Tue, 26 Jul 2005

Govt told to seek options other than raising fuel prices

Leony Aurora, The Jakarta Post, Jakarta

The government has other options other than hiking domestic fuel prices to ease pressure on the state budget, a group of economists say, namely by requiring local administrations to shoulder some of the fuel subsidy and reforming the oil and gas trade regime.

Indonesia Awakens, told a press conference on Monday that raising fuel prices was not the only way to cope with the widening state budget deficit, as the soaring global oil prices actually put the country's oil and gas balance in surplus.

Revenue from the sector will rise to Rp 213 trillion (US$21.73 billion) from Rp 129 trillion as the price of oil increases to $60 a barrel from $40, a study by the team shows. Government spending on the fuel subsidy will rise as well to Rp 129 trillion from Rp 59 trillion at current prices.

"There is a Rp 14 trillion difference between the additional oil and gas revenue and additional subsidy spending," Econit's economist Hendri Saparini said.

The deficit in the budget however, will still widen because local administrations get more revenue as prices rise.

Law No. 25/1999 on fiscal balance between the central and local administrations stipulates that after taxes, the two parties will get a share of 85 percent and 15 percent, respectively, of oil revenue and 70 percent and 30 percent of gas sales.

The team's calculations show that local governments will get Rp 36.7 trillion if oil stays at $60 per barrel, up from Rp 24.7 trillion with oil at $45 a barrel, as set in the revised state budget for 2005.

The team also urged the government to investigate and reform the country's oil and gas trade regime before resorting to a price hike. It quoted data from the Ministry of Energy and Mineral Resources, which shows that, of the 60.6 million kiloliters of fuel procured in 2003, only 52.4 million kl reached industries and the people.

"About 13.5 percent of the fuel was "lost" in the distribution and transmission process," Hendri said.

The team also questioned why a third of the 368,700 barrels of crude oil imported daily, or 128,700 barrels, are purchased in the spot market. The rest is bought on long term contracts.
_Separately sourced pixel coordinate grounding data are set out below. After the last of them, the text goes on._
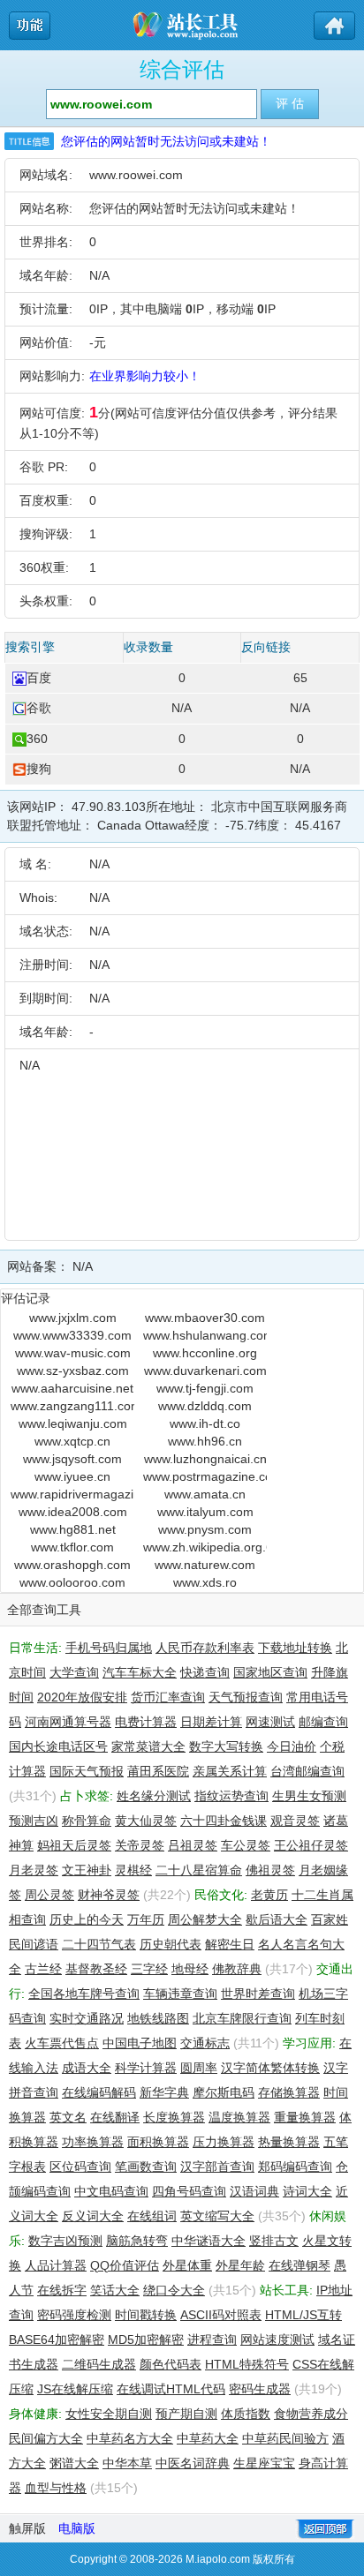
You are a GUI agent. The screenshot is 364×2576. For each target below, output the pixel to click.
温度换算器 (239, 2117)
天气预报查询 (246, 1697)
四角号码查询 (189, 2191)
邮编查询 (323, 1722)
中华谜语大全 (208, 2241)
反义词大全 (93, 2216)
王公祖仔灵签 (311, 1845)
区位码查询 (80, 2166)
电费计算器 (146, 1722)
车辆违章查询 (180, 1993)
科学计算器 (146, 2068)
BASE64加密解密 (56, 2339)
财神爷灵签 (109, 1895)
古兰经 (43, 1969)
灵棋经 (133, 1870)
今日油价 (291, 1746)
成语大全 (86, 2068)
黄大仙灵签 (146, 1821)
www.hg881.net (73, 1529)
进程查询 (212, 2339)
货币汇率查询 (168, 1697)
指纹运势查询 (231, 1796)
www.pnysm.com (205, 1529)
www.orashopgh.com (72, 1565)
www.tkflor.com (72, 1547)
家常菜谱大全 (148, 1746)
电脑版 (76, 2528)
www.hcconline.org (205, 1353)
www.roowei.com (136, 175)
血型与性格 (56, 2488)
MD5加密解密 (146, 2339)
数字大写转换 (226, 1746)
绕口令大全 (174, 2290)
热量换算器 (289, 2142)
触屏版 (27, 2528)
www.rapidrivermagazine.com (72, 1494)
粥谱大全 (74, 2463)
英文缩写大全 (217, 2216)
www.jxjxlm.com (73, 1318)
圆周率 (198, 2068)
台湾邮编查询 (307, 1771)
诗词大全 (307, 2191)
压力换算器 (223, 2142)
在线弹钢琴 (299, 2265)
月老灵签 (33, 1870)
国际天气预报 (86, 1771)
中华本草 (127, 2463)
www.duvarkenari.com (205, 1370)
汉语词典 (254, 2191)
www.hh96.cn (205, 1441)
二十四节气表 (99, 1944)
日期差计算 (211, 1722)
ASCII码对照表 (221, 2315)
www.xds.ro (205, 1582)
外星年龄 (240, 2265)
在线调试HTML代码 (171, 2389)
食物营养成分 (311, 2414)
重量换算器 (305, 2117)
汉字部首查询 (217, 2166)
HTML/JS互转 (303, 2315)
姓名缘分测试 (154, 1796)
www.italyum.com (205, 1512)
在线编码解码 (99, 2092)
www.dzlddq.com (205, 1406)
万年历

"The spot market can be a corruption source as the prices fluctuate. Why not look for more contracts? Indonesia needs it in the long run anyway," Hendri said.

The government is mulling the possibility of increasing the prices of domestic subsidized fuel -- premium gasoline, diesel fuel, and kerosene -- to ease the burden on the state budget.

Fuel prices were raised by an average of 29 percent in March.

"The middle and lower-income groups' purchasing power cannot withstand another hike," said Dradjad.

The supposed redistribution of the subsidy to the poor through the low-income assistance program had not proved to be efficient, he added.